Continuó paseando y contemplando sus llamativos cuadros y esculturas, y sus costosas curiosidades; meditaba sobre lo que aquella entrometida mujer policía venida de la Tierra se propondría al meter la nariz en la nave abandonada que contenía su precioso libro.

Poco antes de la hora esperada para la cita de la Helios con Port Hesperus, y poco después que Sparta le hubiese pedido que se asegurase de que la nave permaneciera en cuarentena mientras ella se marchaba sola para resolver un asunto, Viktor Proboda se presentó en el cuartel general local de la Junta de Control del Espacio. La capitana Antreen lo llamó en seguida a su despacho; la teniente Kitamuki, su ayudante, ya se encontraba allí.

—Las instrucciones que tenía eran muy simples, Viktor. —La sonriente máscara de Antreen se había evaporado; estaba rígida a causa de la ira—. No tiene usted que apartarse ni un instante del lado de Troy.

—Ella confía en mí, capitana. Ha prometido informarme puntualmente de todo lo que descubra.

—¿Y usted confía en ella? —le exigió Kitamuki.

—Solicitamos un sustituto. No pedimos que nos quitaran de las manos la investigación —dijo Antreen.

—A mí no me gusta eso más de lo que le gusta a usted, capitana —dijo Proboda resueltamente—. En realidad al principio me lo tomé como algo personal, sobre todo teniendo en cuenta que usted ya me había asignado a mí la misión. Pero, al fin y al cabo, la mayoría de los principales implicados en el caso tienen su base en la Tierra…

—La mayoría de los implicados son euroamericanos —le dijo Kitamuki—. ¿No le proporciona eso ninguna pista?
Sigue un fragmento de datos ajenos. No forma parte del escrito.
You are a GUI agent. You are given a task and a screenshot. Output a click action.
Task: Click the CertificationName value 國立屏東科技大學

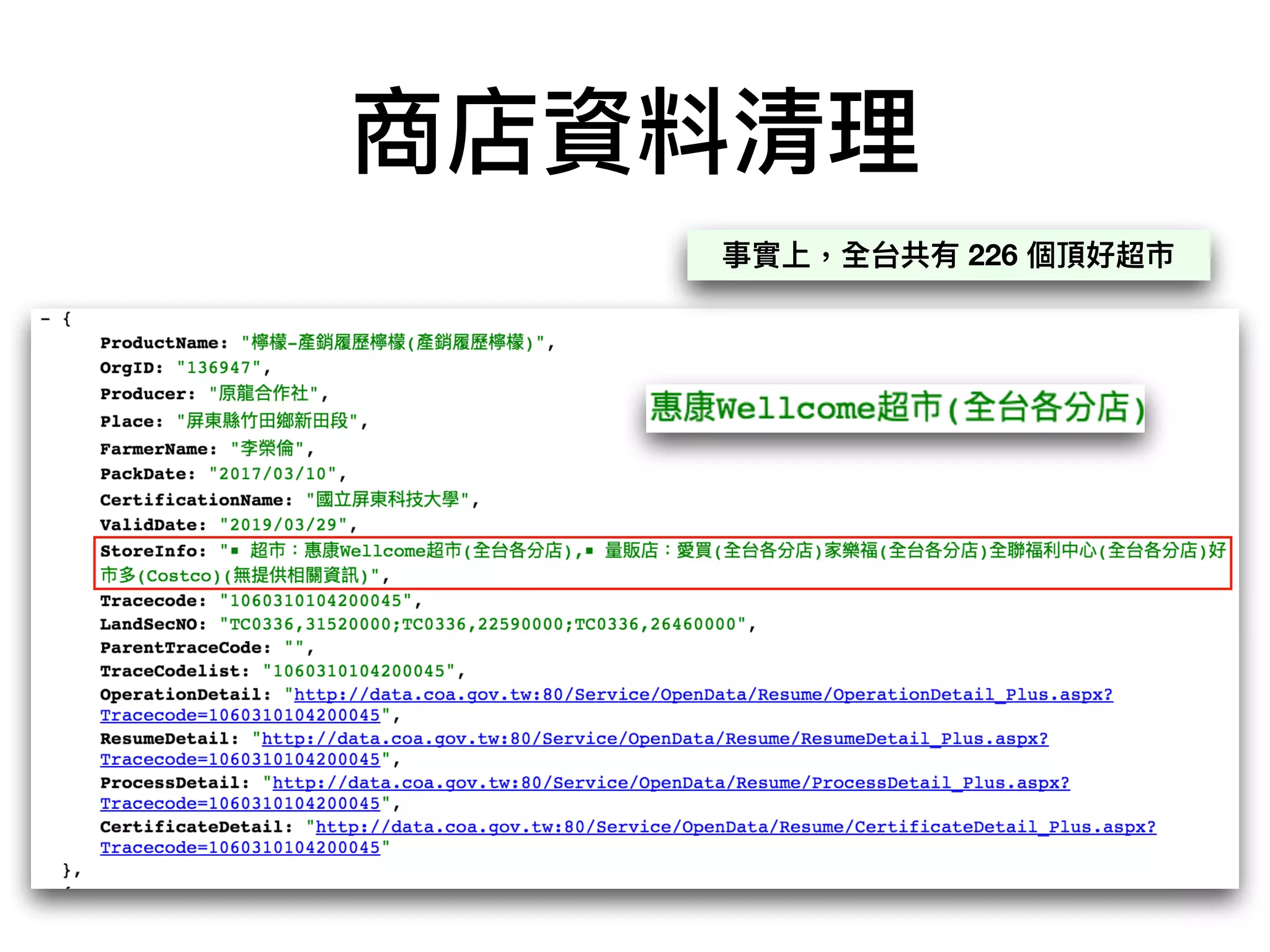[x=387, y=500]
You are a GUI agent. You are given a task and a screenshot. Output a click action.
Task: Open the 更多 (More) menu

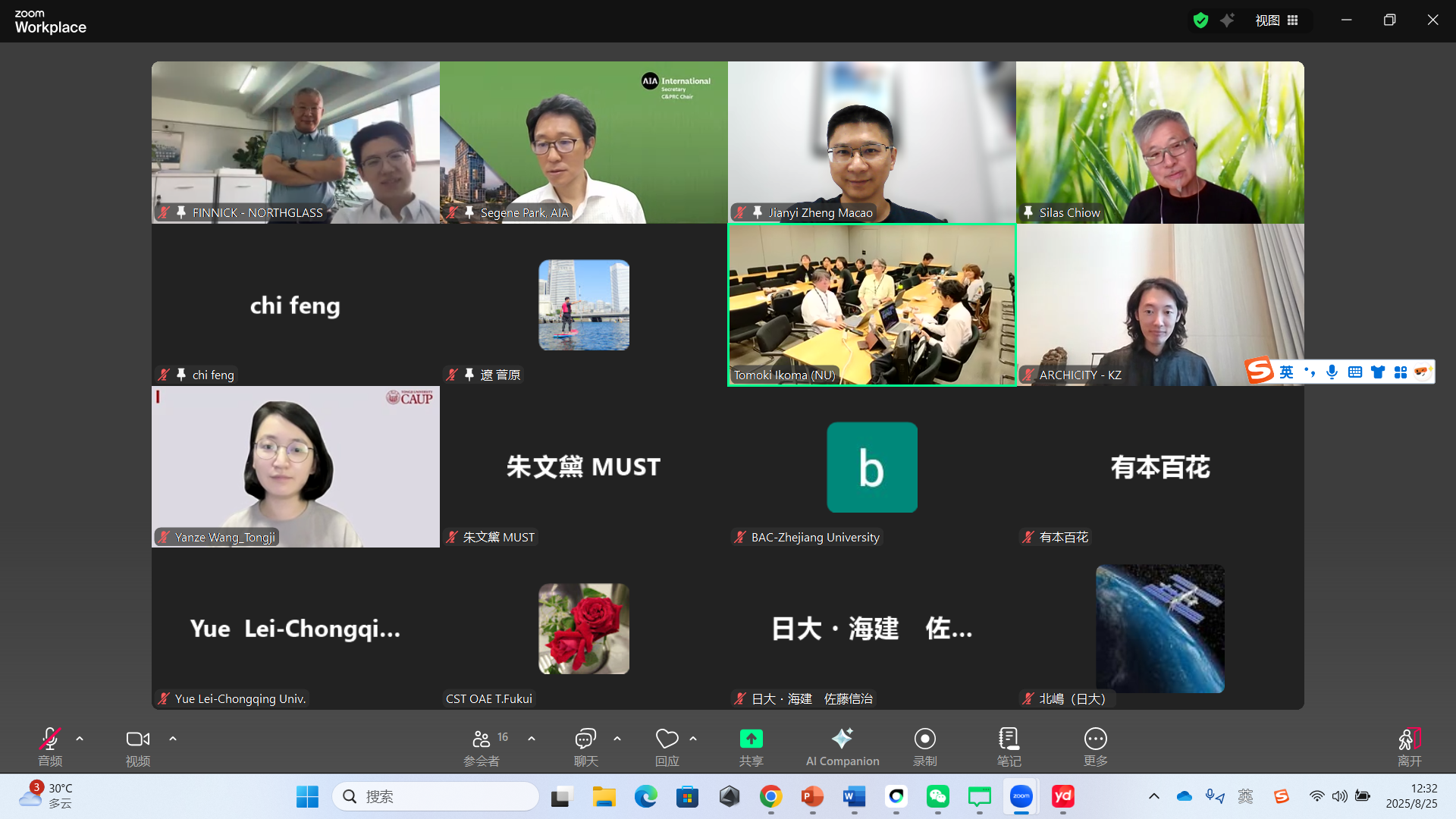1095,746
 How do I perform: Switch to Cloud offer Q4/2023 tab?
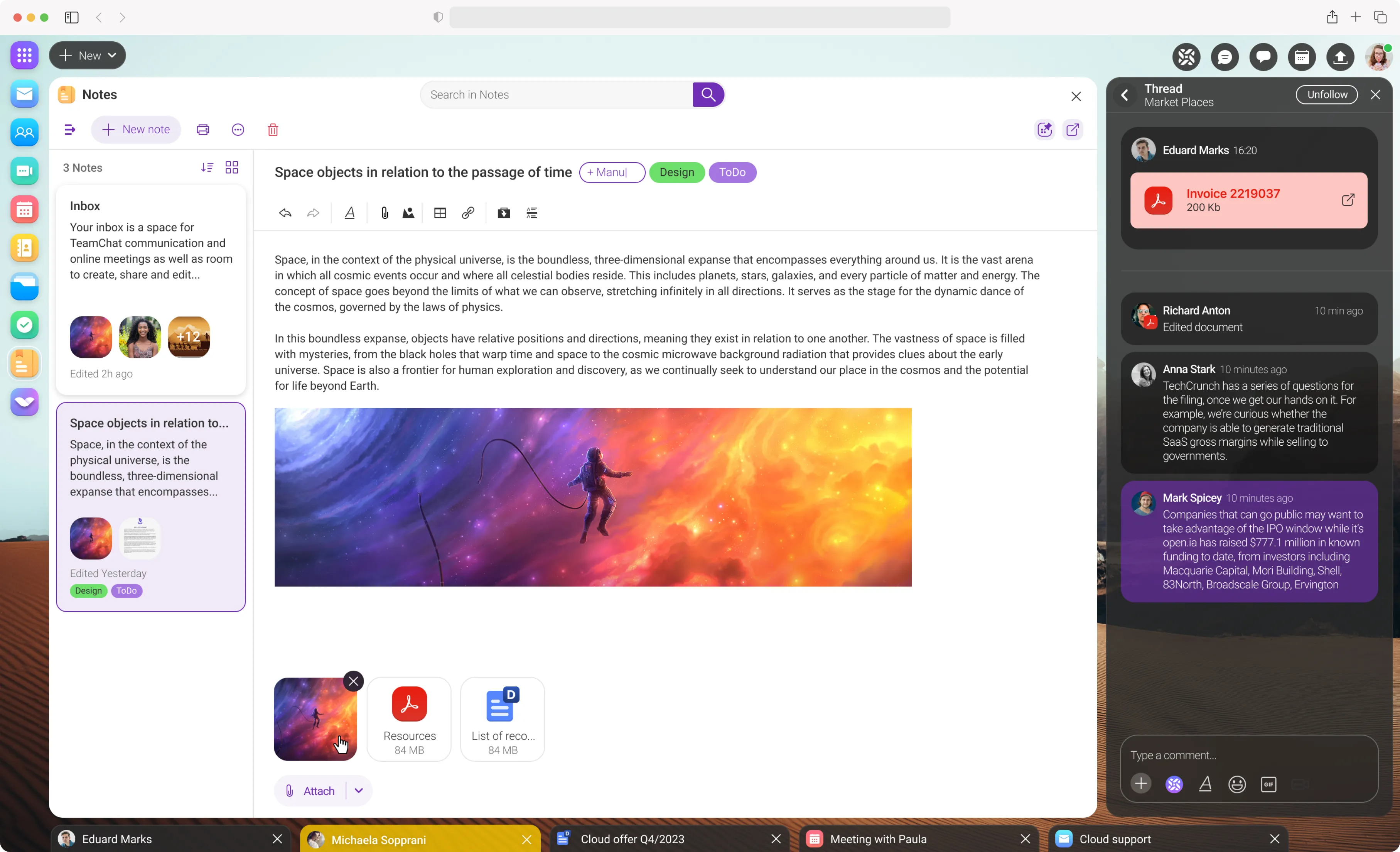click(632, 839)
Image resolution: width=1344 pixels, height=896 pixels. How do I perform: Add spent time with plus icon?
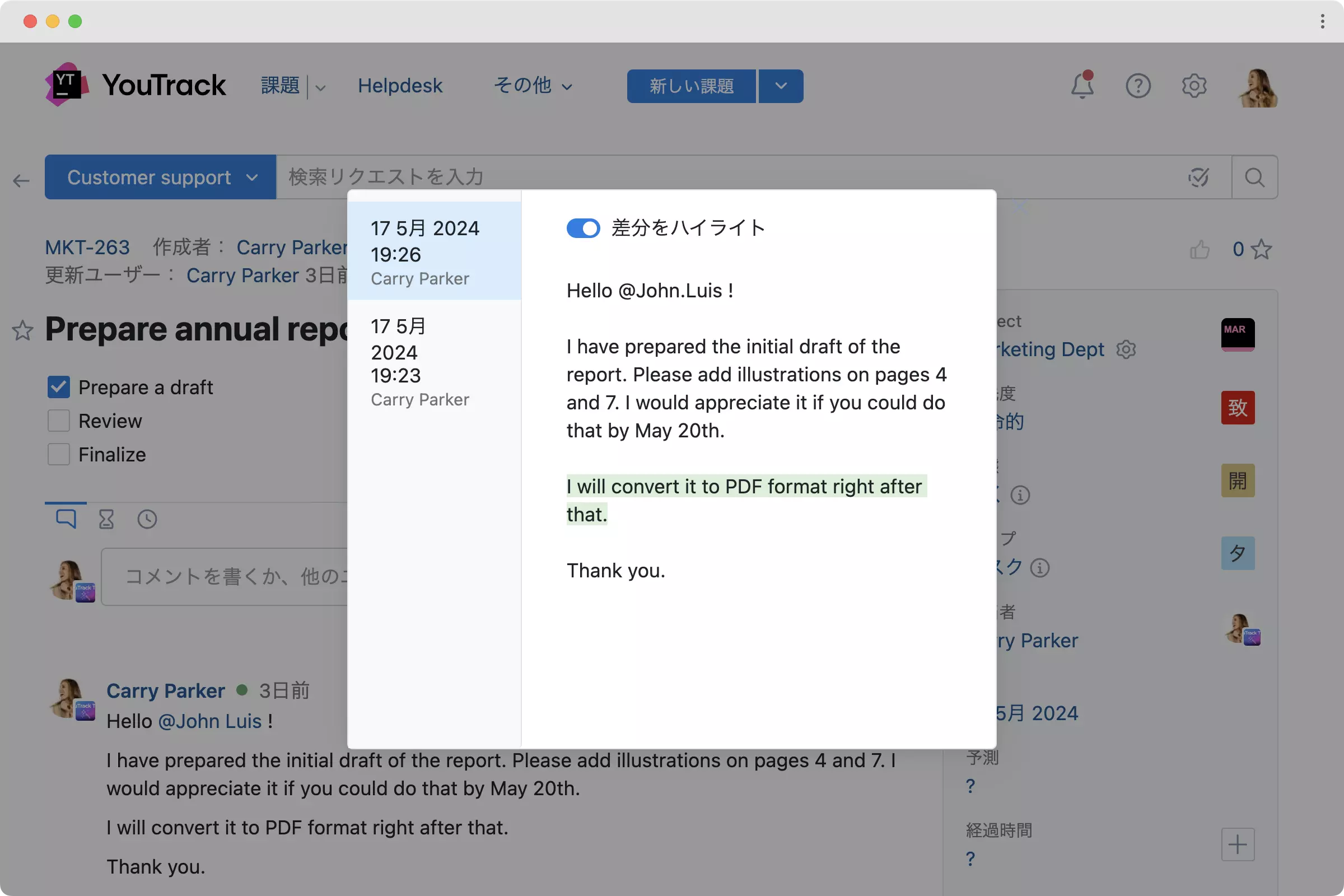[x=1237, y=844]
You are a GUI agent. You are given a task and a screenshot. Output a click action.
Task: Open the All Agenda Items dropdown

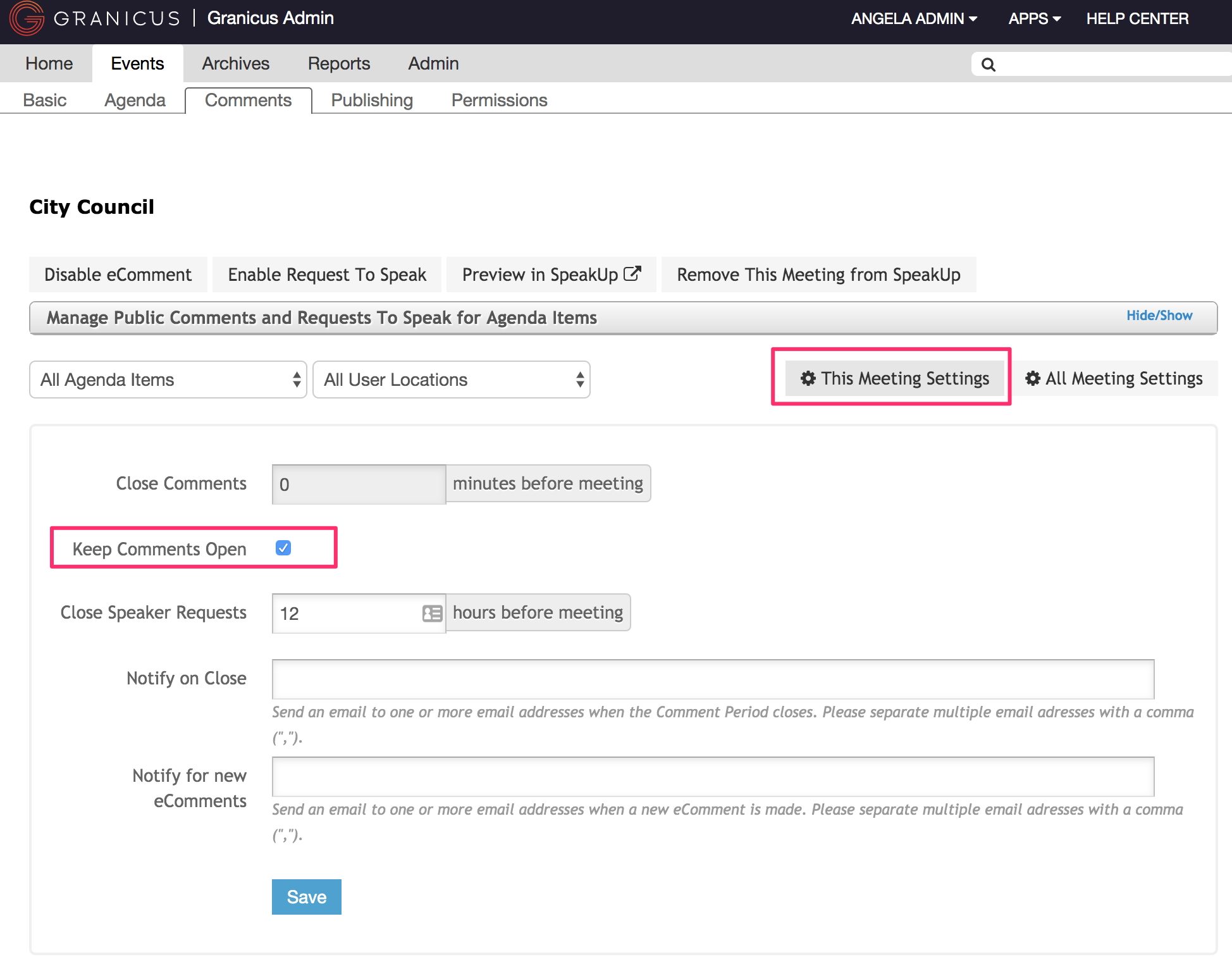pyautogui.click(x=168, y=380)
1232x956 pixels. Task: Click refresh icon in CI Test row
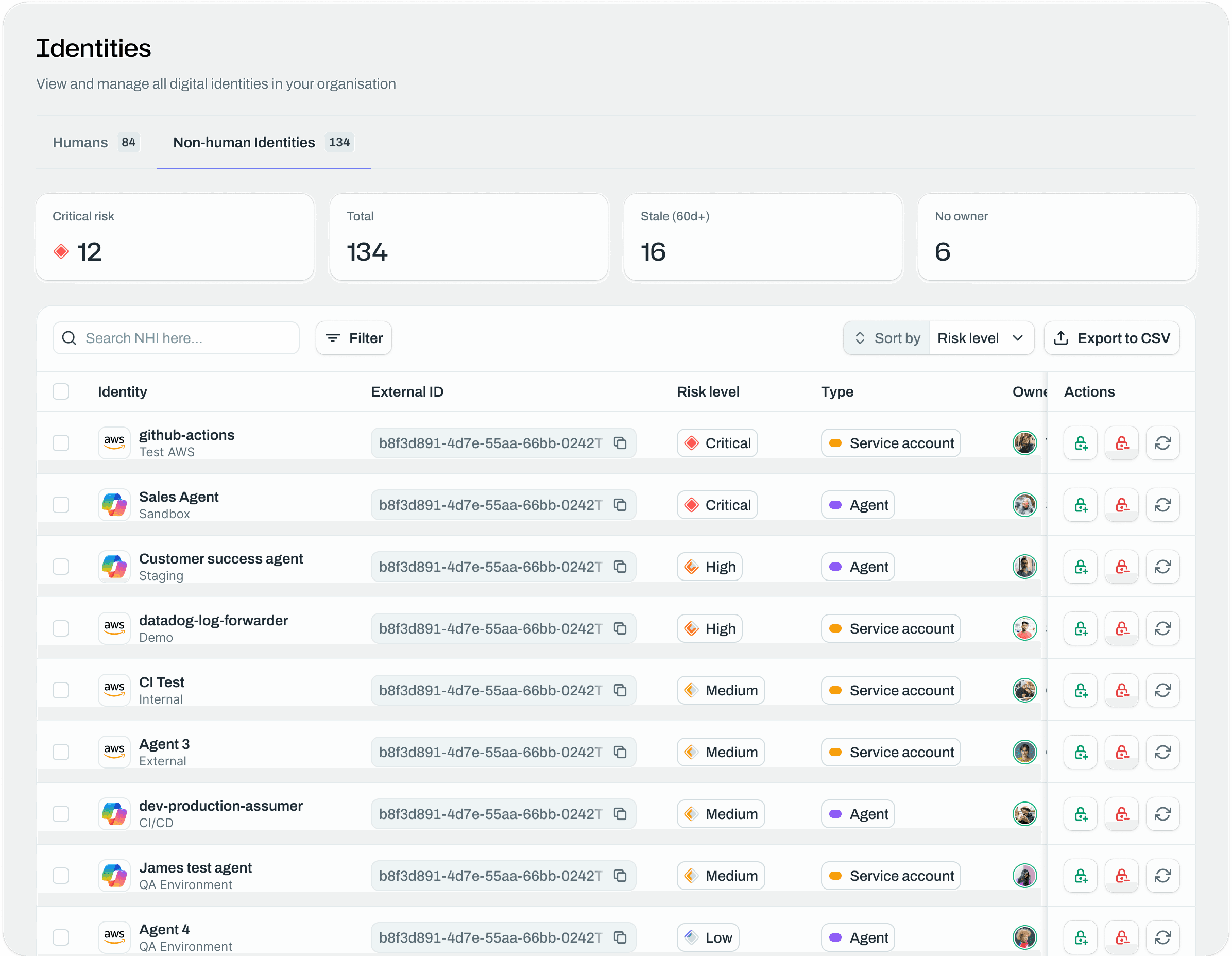[1162, 690]
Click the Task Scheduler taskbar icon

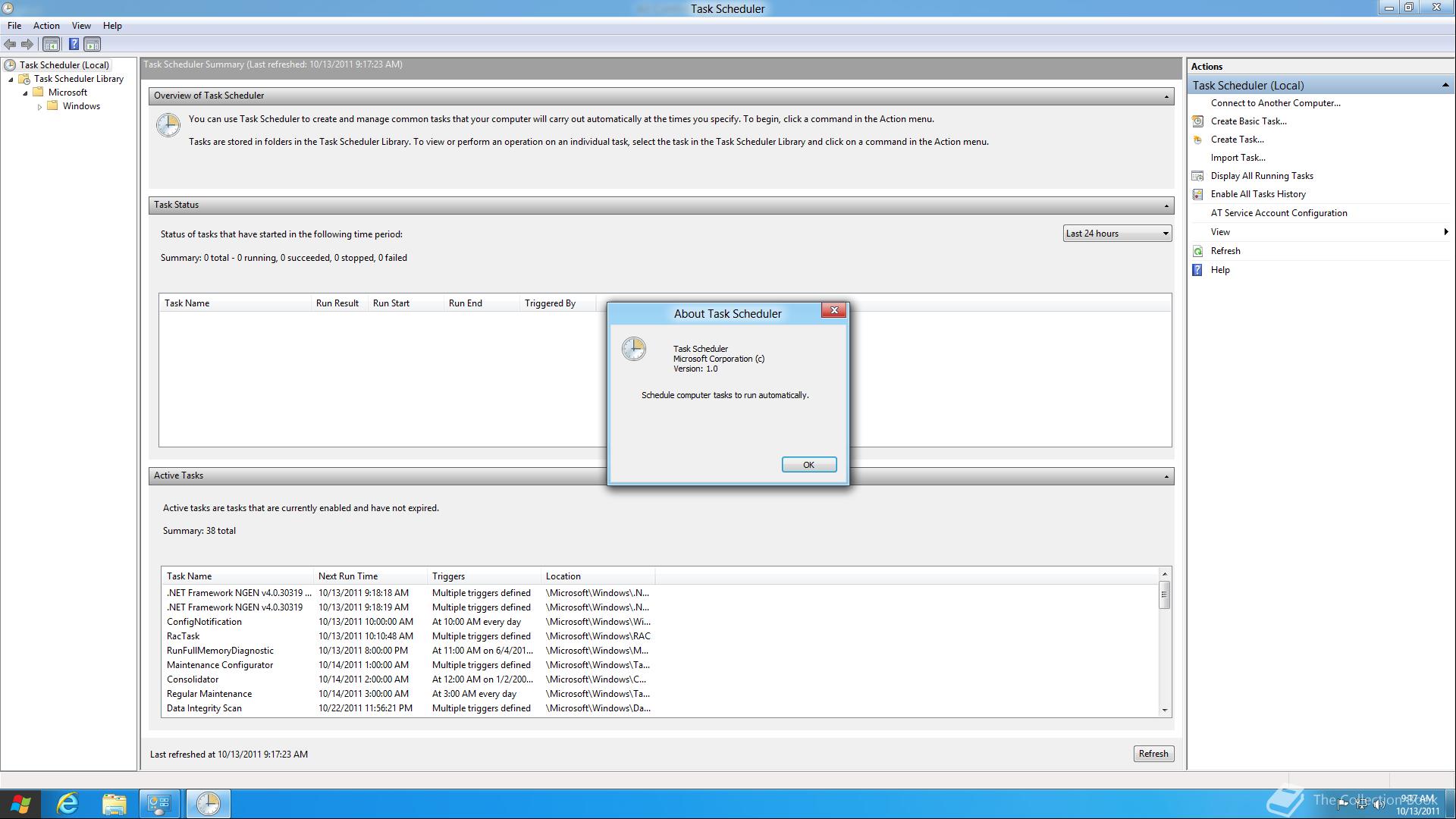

—Lo siento —repuso Proboda tenazmente. Ya veía que la teoría de una conspiración se avecinaba (a Kitamuki se le daban muy bien), pero aquellas teorías a él no le convencían. Proboda ponía toda su fe en otras motivaciones más simples tales como la venganza, la avaricia y la estupidez—. Realmente creo que ustedes deberían echar una mirada a todos esos resultados del laboratorio. Nosotros hemos hecho, en realidad lo ha hecho Troy, una inspección minuciosa del lugar del impacto, y lo que encontró…

—Alguien de allá, de la Tierra, ha hecho correr la voz de que se trata de desacreditar este departamento —le interrumpió Kitamuki—. Aquí, en Port Hesperus, «Dragón Azul» está produciendo unos resultados espectaculares, y a algunos de los euroamericanos residentes en la estación o de allá abajo, de la Tierra, no les gusta. —Hizo una pausa para dejar que se amainasen sus oscuras sospechas.

—Tenemos que fijarnos en el terreno que pisamos, Viktor —le dijo Antreen sin alterarse—. Para conservar nuestra integridad, Port Hesperus es un modelo de cooperación, y desgraciadamente hay alguien a quien le gustaría destruirnos.

Proboda sospechaba que alguien le estaba echando humo a la cara… No estaba seguro de quién era. Pero aunque la capitana Antreen no siempre decidía dejar claros sus razonamientos, sí que expresaba su objetivo principal.

—Entonces, ¿cómo quiere usted que maneje este asunto?

—Haga lo que le pida Troy. Pero sepa que nosotros también estaremos trabajando con usted, a veces entre bastidores. Troy no tiene que darse cuenta de esto. Queremos que la situación se resuelva, pero no hay necesidad de ir más allá de lo que sea pertinente.

—Muy bien, entonces —convino Proboda—. ¿Debo ocuparme de la Helios?

—Usted haga eso —dijo la teniente Kitamuki—. A Troy déjenosla a nosotras.

—Y ahora, ¿qué es lo que quería contarnos de esos resultados del laboratorio? —le preguntó Antreen.